In his first game on the day of his promotion, Lindor gave fans a glimpse of both his ability and personality. In his second career at-bat, he yanked an offering from Detroit's Joakim Soria into right field for what should have been a double. After his trip and retreat on his first career hit, Lindor pointed to Tigers first baseman Miguel Cabrera, jokingly accusing him of tripping him.
Asked if he was happy that things got better from there, Lindor laughed.
"I'm very happy," he replied. "Very, very, very happy."
That smile was constant for the rest of the summer, one in which Lindor soared under the spotlight.
Lindor's defense was seemingly a part of Cleveland's daily highlights down the stretch. One example came Aug. 15, when he ranged to his right, dove and snared a sharply-hit grounder hit by Minnesota's Trevor Plouffe. Lindor swiftly regained his footing and fired to second base, initiating one of the more incredible double plays of the year for the Indians.

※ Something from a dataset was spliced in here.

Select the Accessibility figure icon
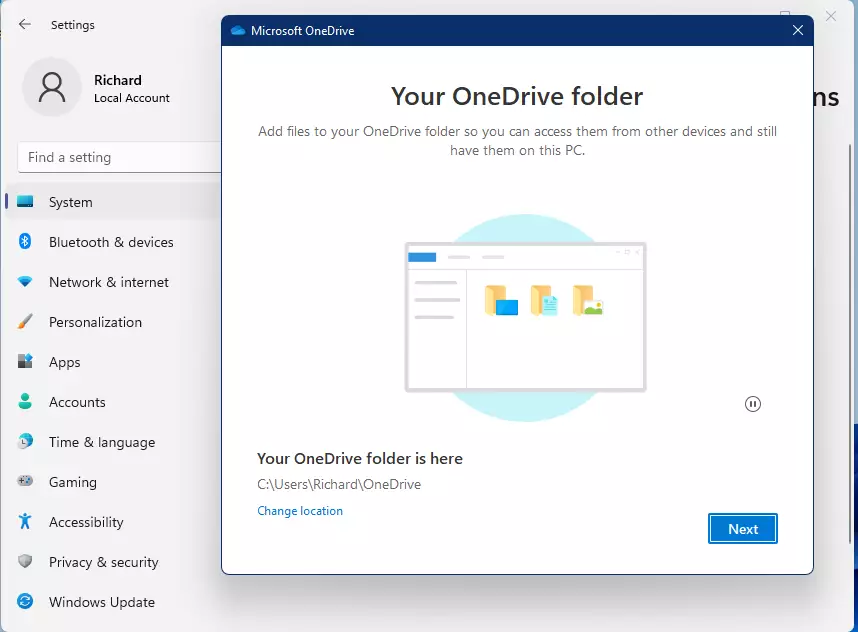858x632 pixels. click(x=25, y=521)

Lindor's offense exceeded expectations. He was an all-around threat in the batter's box, but displayed some surprising power, too. Perhaps his best at-bat came Aug. 23, when Lindor pulled a pitch from Yankees setup man Dellin Betances into a sea of bleacher creatures in the Bronx for an eighth-inning, game-deciding home run.

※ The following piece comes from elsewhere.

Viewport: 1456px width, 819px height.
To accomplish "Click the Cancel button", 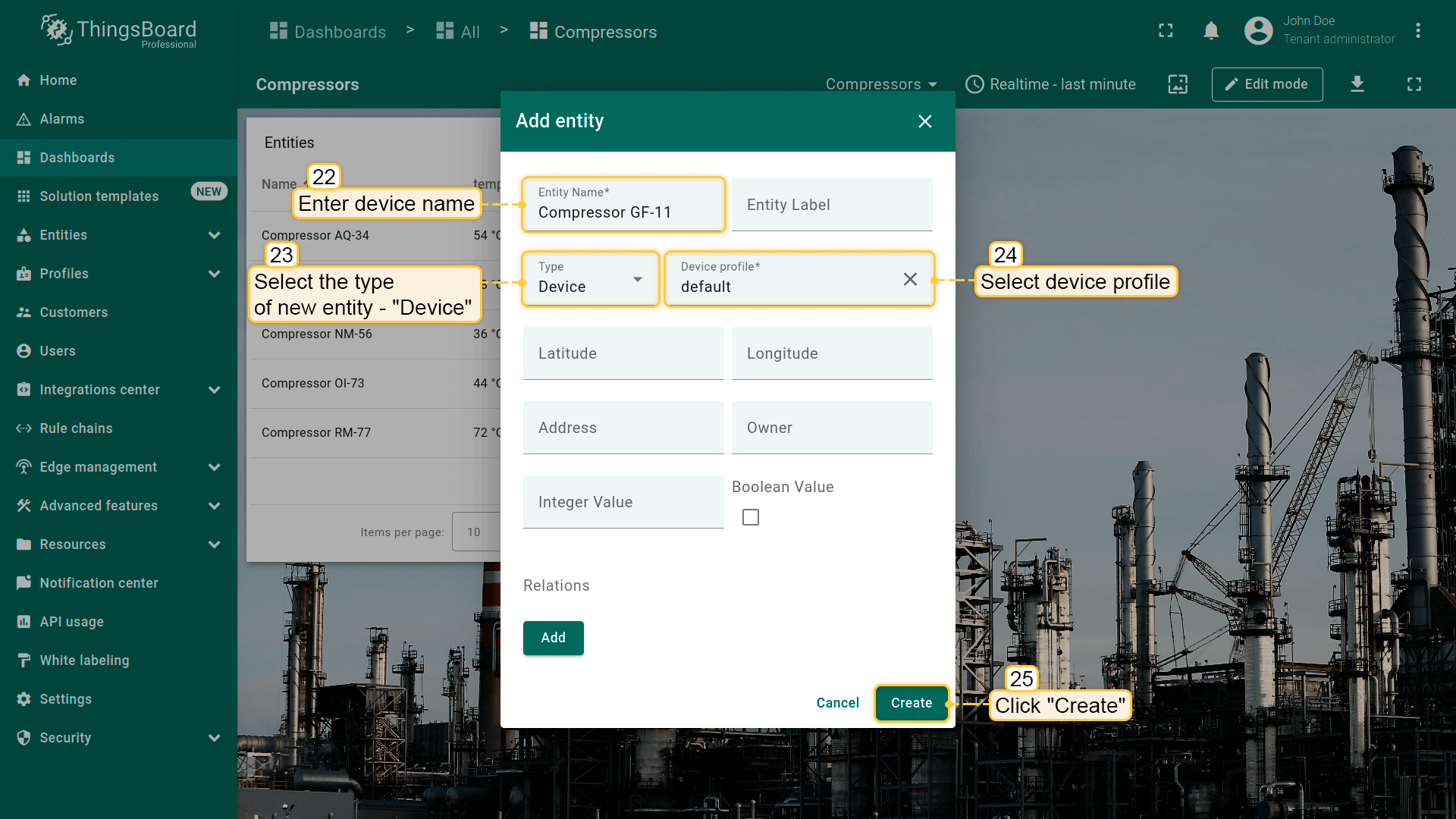I will [x=837, y=703].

"The home run off Betances certainly kind of grabbed your attention," Francona said.
Added Lindor: "It was big, because that day I helped the Indians win. If we would've lost, that at-bat would have meant nothing. We won and that's why it sticks out to me."
At times, Lindor seemed to defy physics. Consider what happened Sept. 1 in Toronto. Lindor sent a sure single to left field, but the shortstop wanted more. He sprinted to second base and arrived at the same time as the relay throw. As Blue Jays second baseman Ryan Goins went to apply the tag, Lindor slid in head-first, rolling onto his left side while escaping the infielder's reach. Lindor then slapped the ground, shouted and pumped his arms in celebration of his jaw-dropping double.
Lindor finished with the highest average among AL rookies, hitting at a .313 clip with an AL-leading .345 average in the second half. He compiled 12 home runs, 22 doubles, four triples, 27 walks, 50 runs scored and 51 RBIs in 99 games for Cleveland. The shortstop stole 12 bases in 14 attempts and finished with a .353 on-base percentage and .482 slugging percentage.
In the field, Lindor accumulated 10 Defensive Runs Saved, representing the most among all AL shortstops and the most in a season by a Cleveland shortstop since 2003 (Omar Vizquel). Lindor's performance on the left side played an integral role in transforming the Tribe defense from baseball's worst a year ago to one of the best groups in the AL by the end of this season.
"There was a lot of factors in our defense," Francona said. "But I would say Lindor was the primary one, just because of the position he plays and the way he played it."
Lindor's was a season worthy of recognition.
In the end, much like his first career hit, the shortstop simply fell a bit short.